Architects: Superkül
Project: Compass Weekend Home
Location: Mulmur, Ontario, Canada
Square Footage: 4,300 SF
Photography: Ben Rahn/A-Frame Studio
From the architect: Located on the Niagara Escarpment, this weekend home for a family of six transcends ordinary domestic programming to create a place of spiritual resonance. Through its siting, tectonics and materiality, it balances intimacy and expansiveness, light and dark, land and sky — orienting and heightening one’s experience of the surrounding environment.
With forests to the west, a hill to the south, and 100 acres of fields to the north and east, Compass House is surrounded by a thicket of trees to provide windbreak and a sense of enclosure. Its distinct white exterior registers the seasons, distinct amidst the green fields of summer, and melding into a winter landscape of waning light and snow.
Constructed with fieldstone found on the property, low retaining walls create a plinth for the house and ground it in the land. Two perpendicular wings enclose an intimately scaled outdoor courtyard. In response to the building’s low-lying horizontality, the totemic form of the outdoor fireplace adds a critical vertical counterpoint, as do the judiciously placed skylights in the soaring pitched roof planes of the house, which allow soft washes of light to illuminate the interior.
Inspired by the historical precedent of the longhouse, all rooms and spaces enjoy pronounced natural light and ventilation. A generously scaled yet intimate family space—including kitchen, dining and living areas—forms the central hub, with bedrooms comfortably separated on either end. Floors and walls made from white oak and knotty white cedar are textured and warm. In contrast, the ceiling above the main space is white, expansive and seemingly boundless. The distinct difference in materiality echoes the meeting of land and sky outside.

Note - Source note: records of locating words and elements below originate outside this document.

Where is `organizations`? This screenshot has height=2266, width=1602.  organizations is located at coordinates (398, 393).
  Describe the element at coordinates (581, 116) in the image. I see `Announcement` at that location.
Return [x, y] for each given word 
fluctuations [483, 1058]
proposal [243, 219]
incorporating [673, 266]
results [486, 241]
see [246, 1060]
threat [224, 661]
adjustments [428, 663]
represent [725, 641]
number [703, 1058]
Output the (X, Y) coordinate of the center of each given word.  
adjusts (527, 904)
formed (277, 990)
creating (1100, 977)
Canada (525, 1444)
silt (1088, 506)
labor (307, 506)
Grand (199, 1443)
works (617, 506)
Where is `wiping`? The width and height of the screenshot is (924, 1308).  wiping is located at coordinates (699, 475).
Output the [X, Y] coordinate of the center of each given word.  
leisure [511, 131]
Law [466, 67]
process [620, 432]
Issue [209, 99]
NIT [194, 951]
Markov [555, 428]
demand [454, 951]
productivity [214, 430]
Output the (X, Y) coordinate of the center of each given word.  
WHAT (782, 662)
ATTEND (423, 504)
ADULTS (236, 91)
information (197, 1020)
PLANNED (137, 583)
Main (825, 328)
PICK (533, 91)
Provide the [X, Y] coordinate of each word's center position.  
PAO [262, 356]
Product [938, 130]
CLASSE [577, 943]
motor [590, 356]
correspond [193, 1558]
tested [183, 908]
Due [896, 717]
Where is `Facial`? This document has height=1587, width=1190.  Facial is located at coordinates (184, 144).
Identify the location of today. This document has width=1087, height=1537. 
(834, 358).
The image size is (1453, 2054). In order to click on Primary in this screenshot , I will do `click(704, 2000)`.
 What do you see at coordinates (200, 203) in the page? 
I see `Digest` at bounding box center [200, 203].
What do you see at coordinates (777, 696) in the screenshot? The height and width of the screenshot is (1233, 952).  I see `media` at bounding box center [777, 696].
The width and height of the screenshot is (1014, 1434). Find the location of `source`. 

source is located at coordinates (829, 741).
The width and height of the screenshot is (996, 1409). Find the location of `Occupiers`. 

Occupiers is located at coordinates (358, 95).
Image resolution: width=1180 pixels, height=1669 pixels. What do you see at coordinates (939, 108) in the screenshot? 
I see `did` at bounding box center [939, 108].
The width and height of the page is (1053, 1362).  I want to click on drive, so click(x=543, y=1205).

On the exterior, the firm’s commitment to an architecture that endures is manifest in the use of low-maintenance construction materials such as cement-board siding, aluminum windows and a steel roof. Phase One of the project is LEED Gold-certified, and this commitment to sustainability carries into Phase Two with a design that prioritizes natural daylighting, passive ventilation, high insulation values and construction waste reduction. The provision of an in-ground geothermal system furthers the goal of what is already exceptional energy performance.